The California Constitution states “every person may freely speak, write and publish his or her sentiments on all subjects, being responsible for the abuse of this right. A law may not restrain or abridge liberty of speech or press.”
Under Cal. Lab. Code § 1102 an employer is explicitly prohibited from attempting to “coerce or influence his employees” by threatening termination or “loss of employment” in an effort to encourage or discourage the employee from engaging in “any particular course or line of political action or political activity.”
More specifically, an employer shall not “discharge an employee or in any manner discrimination, retaliate, or take any adverse action against any employee or applicant . . . [for] conduct delineated in this chapter. . .,” Cal. Lab. Code § 98.6, which would include “lawful conduct occurring during nonworking hours away from the employer’s premises,” Cal. Lab. Code § 96(k). In essences this means that the Labor Code expressly prohibits an employer from terminating an employee who engages in protected political speech at a protest, provided it is during non-working hours and away from the place of work.
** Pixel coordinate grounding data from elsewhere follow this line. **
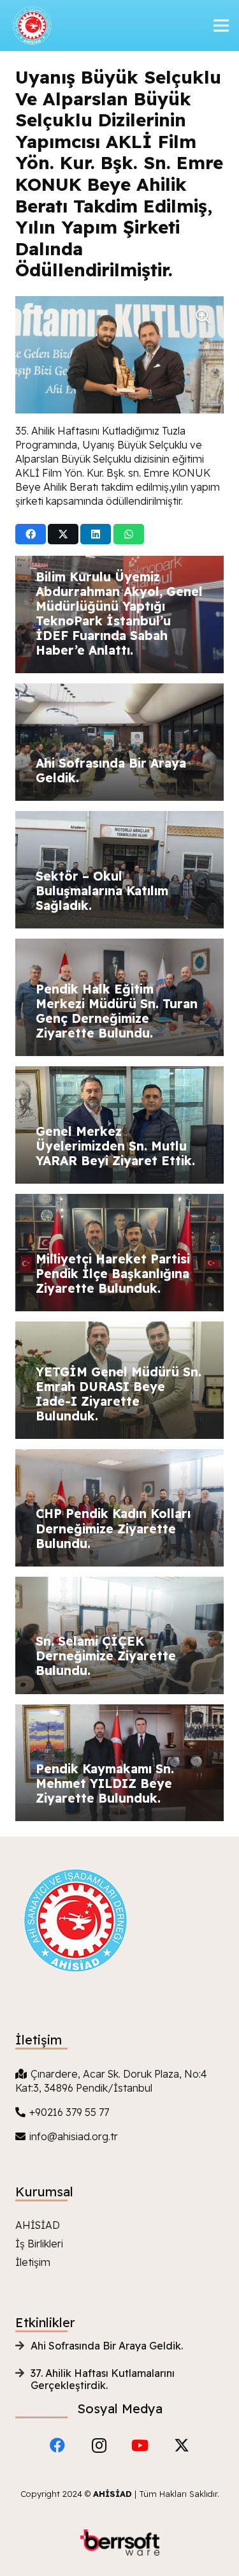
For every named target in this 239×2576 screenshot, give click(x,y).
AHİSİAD (37, 2225)
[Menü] (221, 25)
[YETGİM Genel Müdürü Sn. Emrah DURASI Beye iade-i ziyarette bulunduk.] (119, 1380)
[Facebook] (57, 2445)
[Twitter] (182, 2445)
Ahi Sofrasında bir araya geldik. (107, 2346)
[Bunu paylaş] (30, 534)
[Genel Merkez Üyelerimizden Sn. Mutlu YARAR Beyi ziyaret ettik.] (119, 1125)
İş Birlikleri (39, 2243)
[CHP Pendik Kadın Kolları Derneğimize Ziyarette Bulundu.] (119, 1508)
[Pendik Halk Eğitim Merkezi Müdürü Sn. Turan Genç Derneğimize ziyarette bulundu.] (119, 997)
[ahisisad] (31, 25)
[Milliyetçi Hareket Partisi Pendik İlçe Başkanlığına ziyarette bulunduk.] (119, 1252)
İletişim (32, 2262)
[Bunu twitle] (63, 534)
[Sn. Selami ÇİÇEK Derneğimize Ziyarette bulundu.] (119, 1635)
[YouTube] (140, 2445)
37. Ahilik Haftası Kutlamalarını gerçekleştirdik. (103, 2379)
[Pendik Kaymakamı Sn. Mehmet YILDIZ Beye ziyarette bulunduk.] (119, 1763)
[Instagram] (99, 2445)
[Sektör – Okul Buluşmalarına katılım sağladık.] (119, 869)
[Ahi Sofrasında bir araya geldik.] (119, 742)
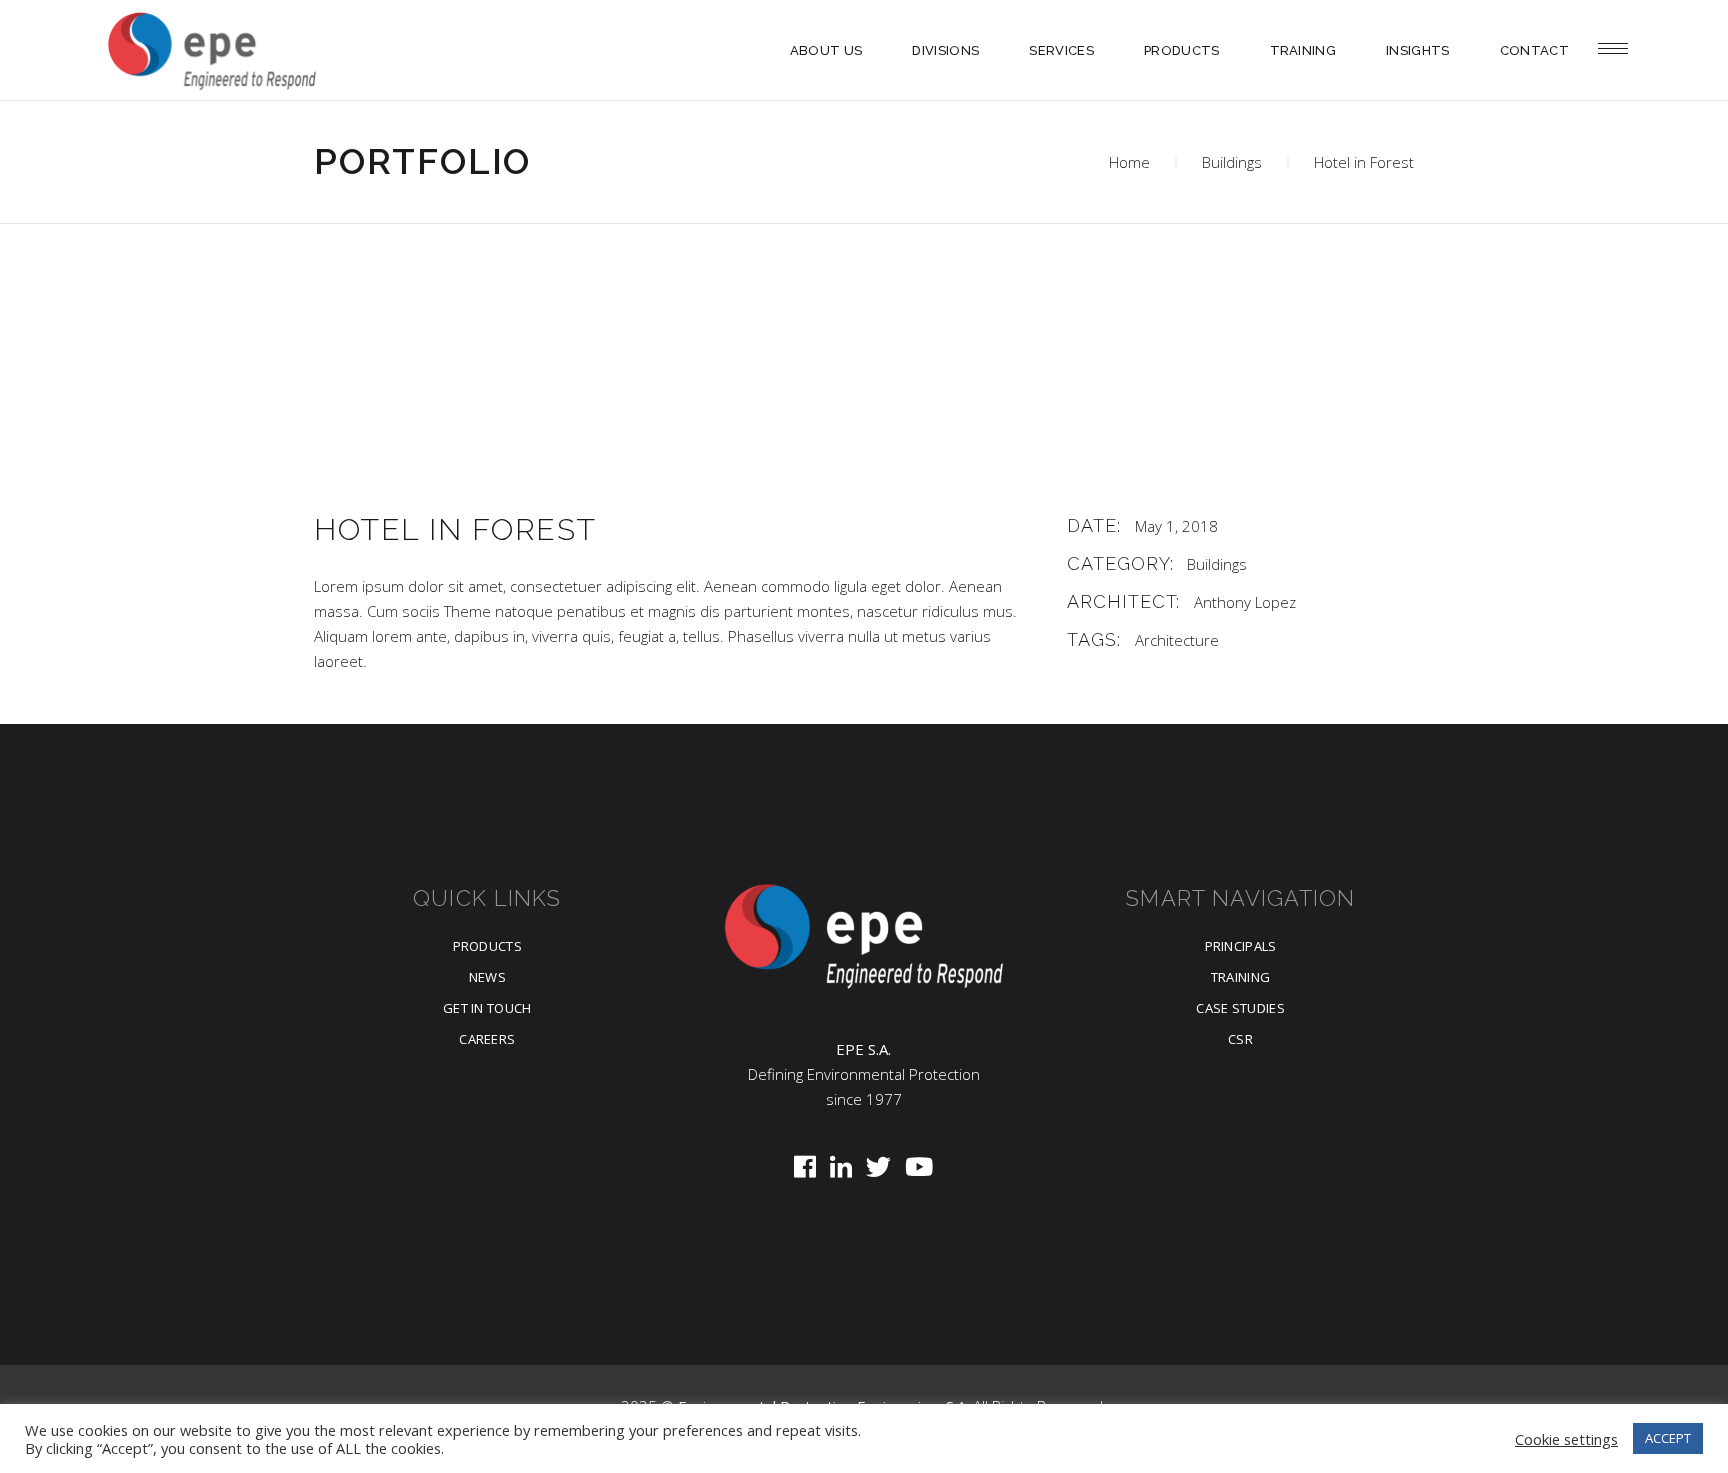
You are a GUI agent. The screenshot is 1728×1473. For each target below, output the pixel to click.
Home (1129, 162)
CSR (1240, 1039)
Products (488, 946)
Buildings (1232, 162)
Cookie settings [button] (1566, 1439)
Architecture (1177, 640)
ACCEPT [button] (1668, 1438)
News (487, 977)
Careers (487, 1039)
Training (1241, 977)
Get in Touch (487, 1008)
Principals (1241, 946)
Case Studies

In the case of a protestor who was arrested at the protest, an employer also “shall not . . . utilize, as a factor in determining any condition of employment including . . . termination, . . . any record of arrest or detention that did not result in a conviction.” Cal. Lab. Code § 432.7. In other words, without a conviction, the employer is prevented from using the arrest as a reason for termination; however, the employer may ask about the arrest.
Notably, there are some exceptions to this rule as laid out further in the Labor Code. Some employers who are permitted to make employment decisions related to arrest records include, but are not limited to, “criminal justice agencies,” “health facility[ies],” or “public agenc[ies].” Cal. Lab. Code § 432.7.